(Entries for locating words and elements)
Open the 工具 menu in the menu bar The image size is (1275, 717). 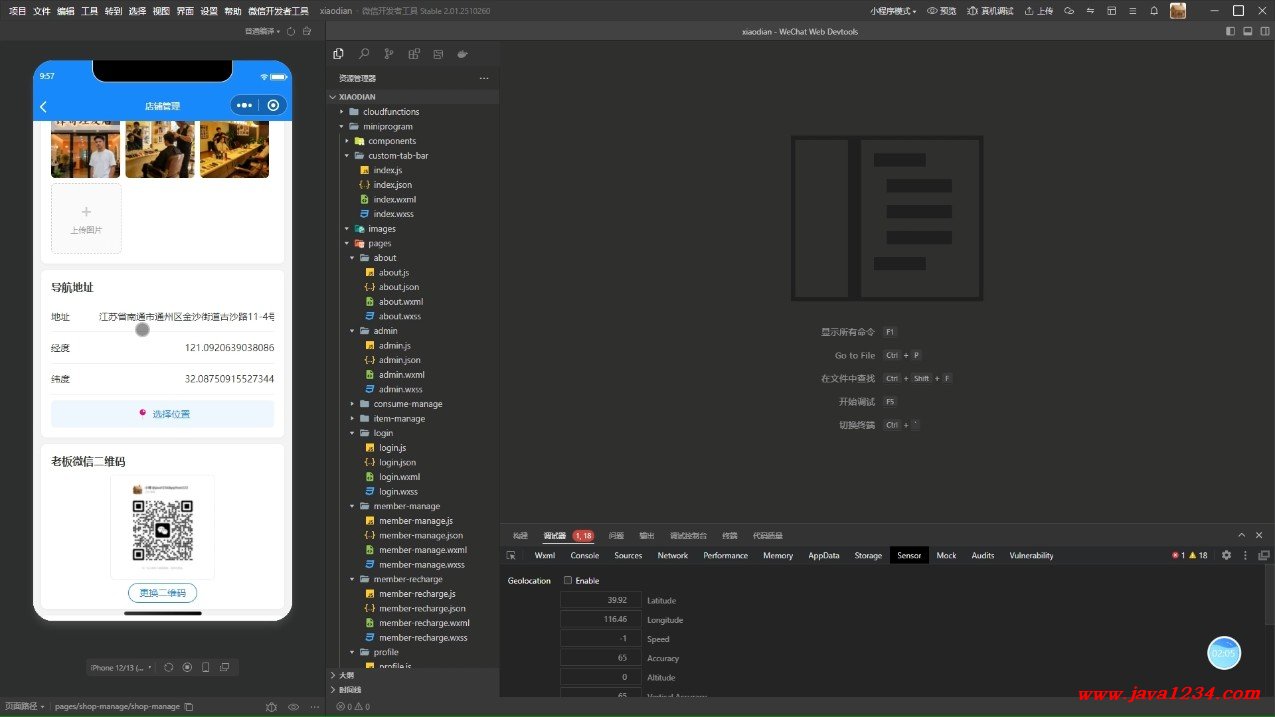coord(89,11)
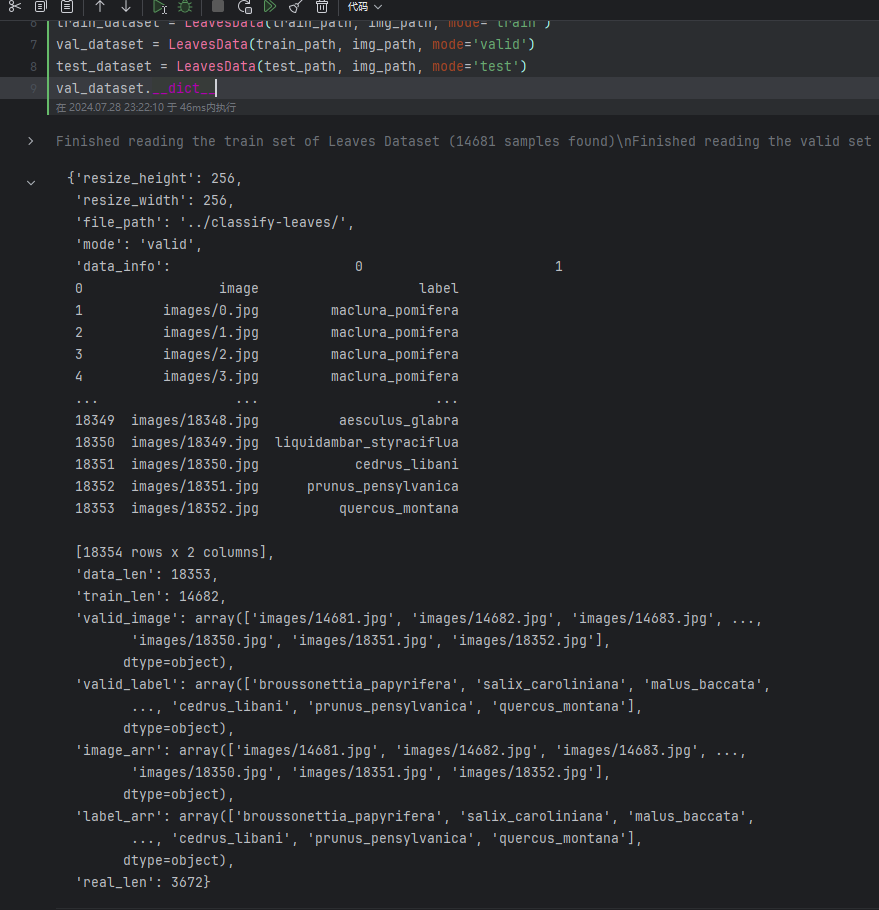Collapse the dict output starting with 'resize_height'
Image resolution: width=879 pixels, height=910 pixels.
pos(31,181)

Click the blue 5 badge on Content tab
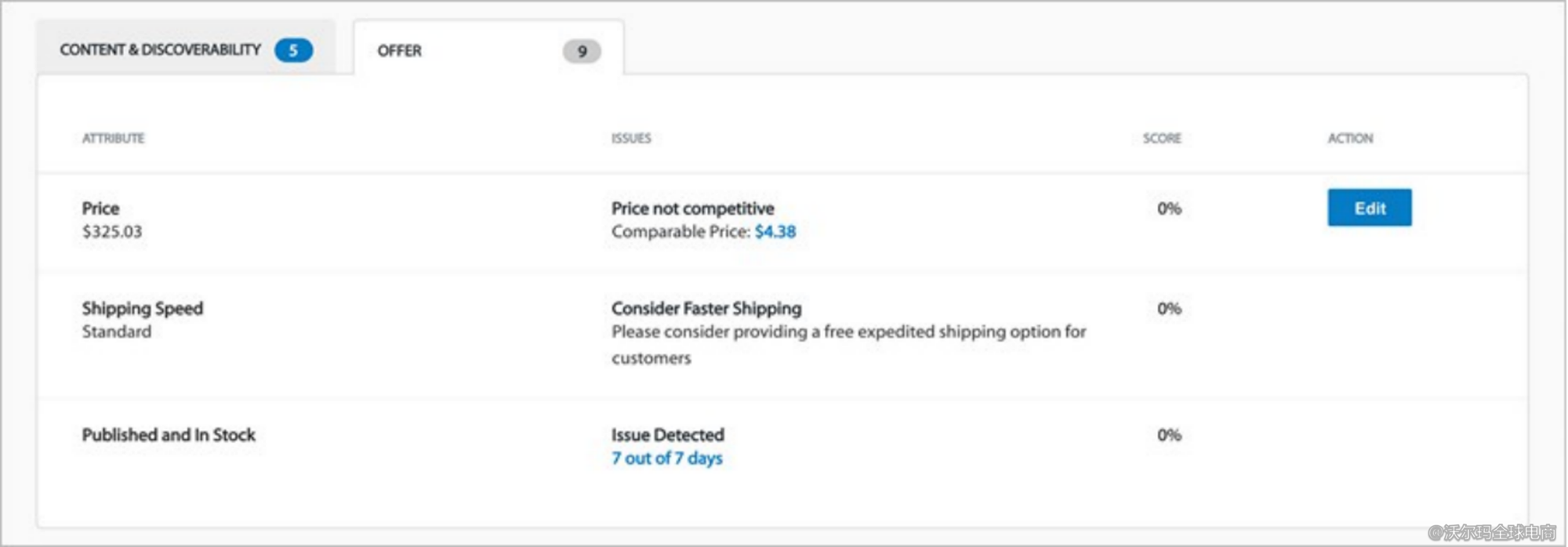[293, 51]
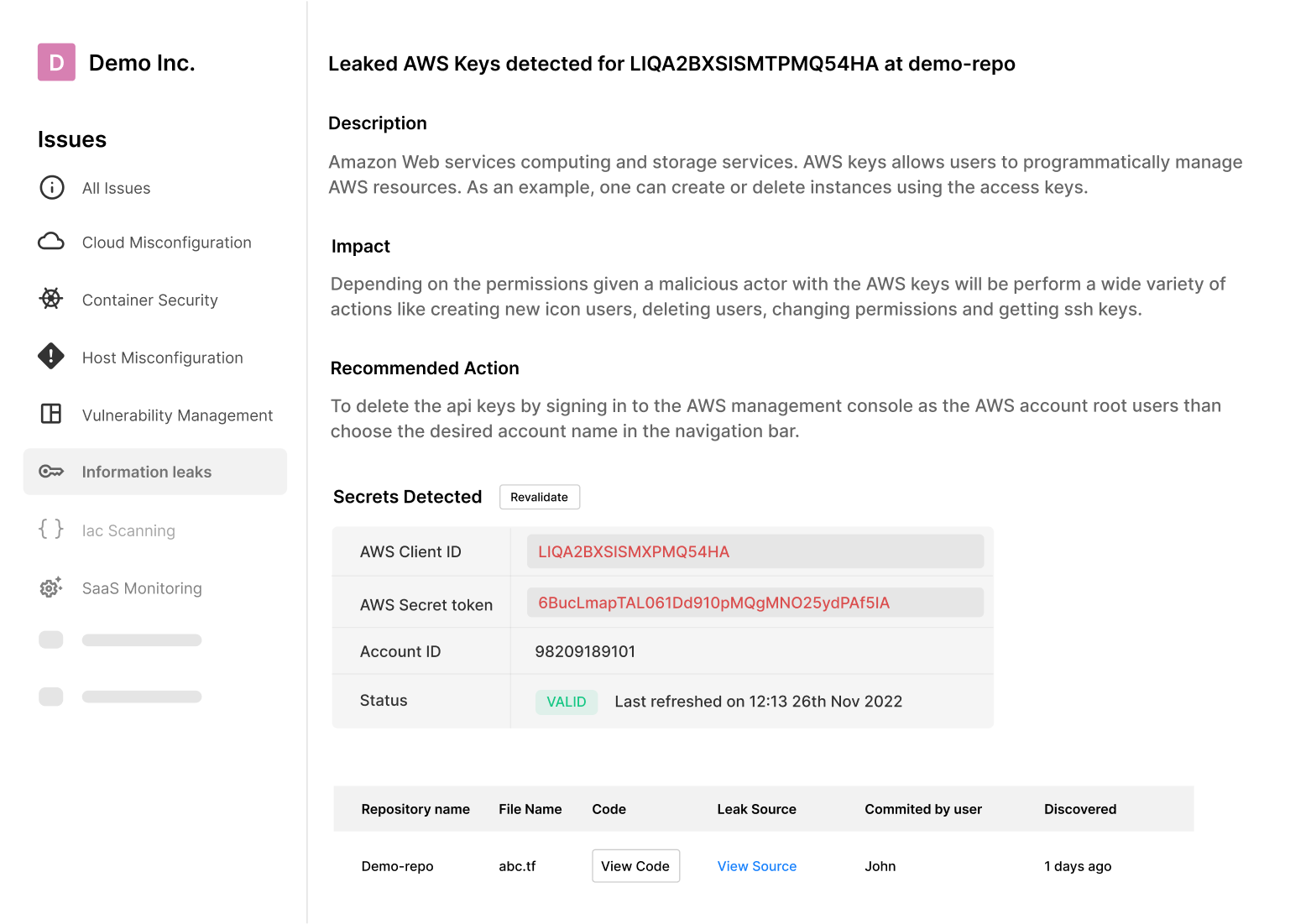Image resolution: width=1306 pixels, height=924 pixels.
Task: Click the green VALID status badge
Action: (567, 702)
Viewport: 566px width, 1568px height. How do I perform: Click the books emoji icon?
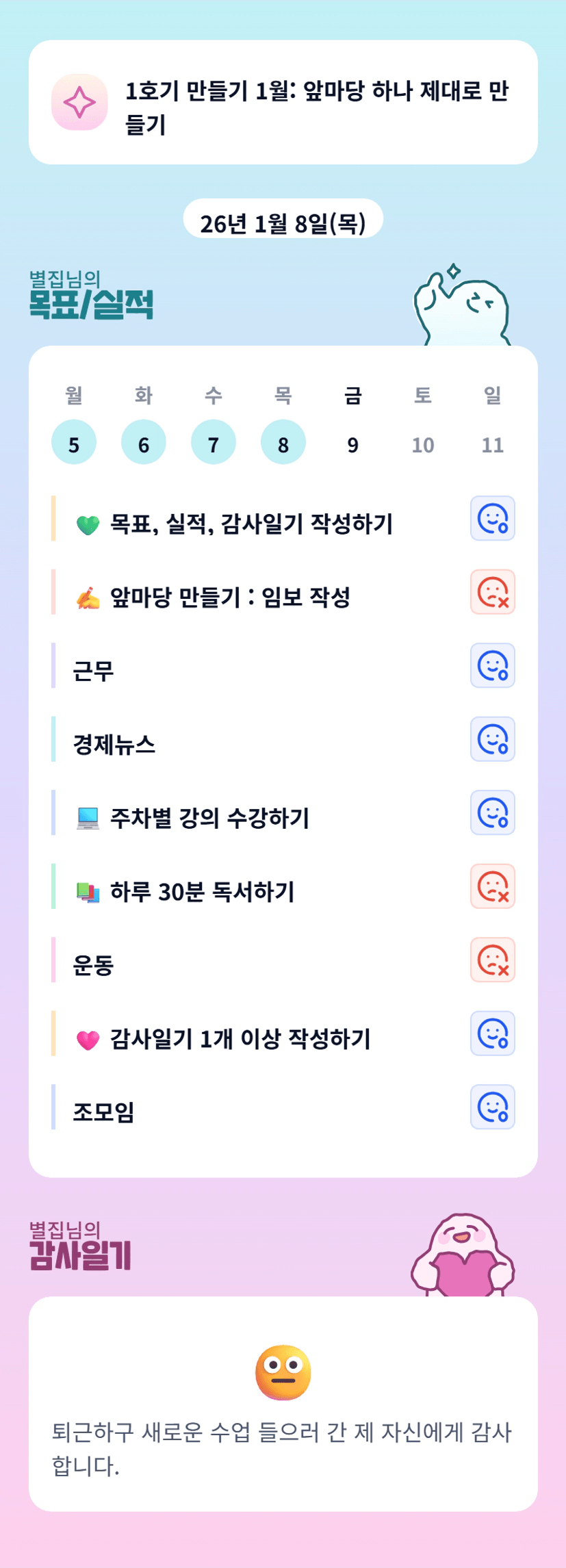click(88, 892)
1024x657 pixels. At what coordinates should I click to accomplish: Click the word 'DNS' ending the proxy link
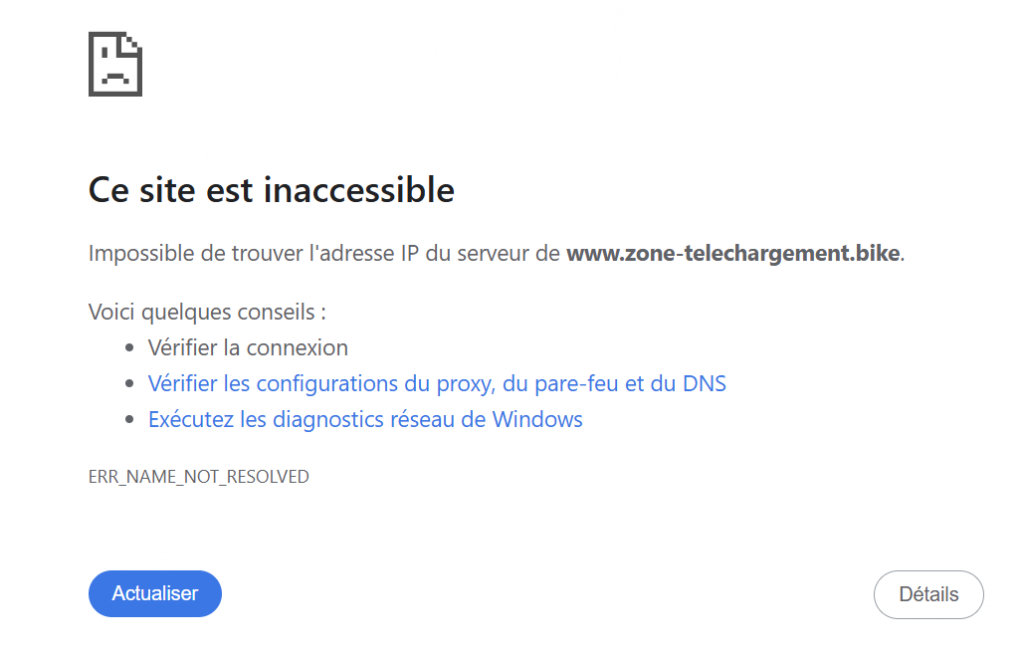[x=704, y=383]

Work instructions: Can you rewrite the stretch from the line containing "Viewport: 566px width, 1568px" through the end of the records, requests included, with every coordinate in the answers shifted by -128? Leave the pictures out.

Solution to the problem:
Viewport: 566px width, 1568px height. How do I perform: Click the books emoji icon?
click(-40, 764)
1024x657 pixels. At what coordinates should I click to accomplish: Click the word 'DNS' ending the proxy link
[x=576, y=255]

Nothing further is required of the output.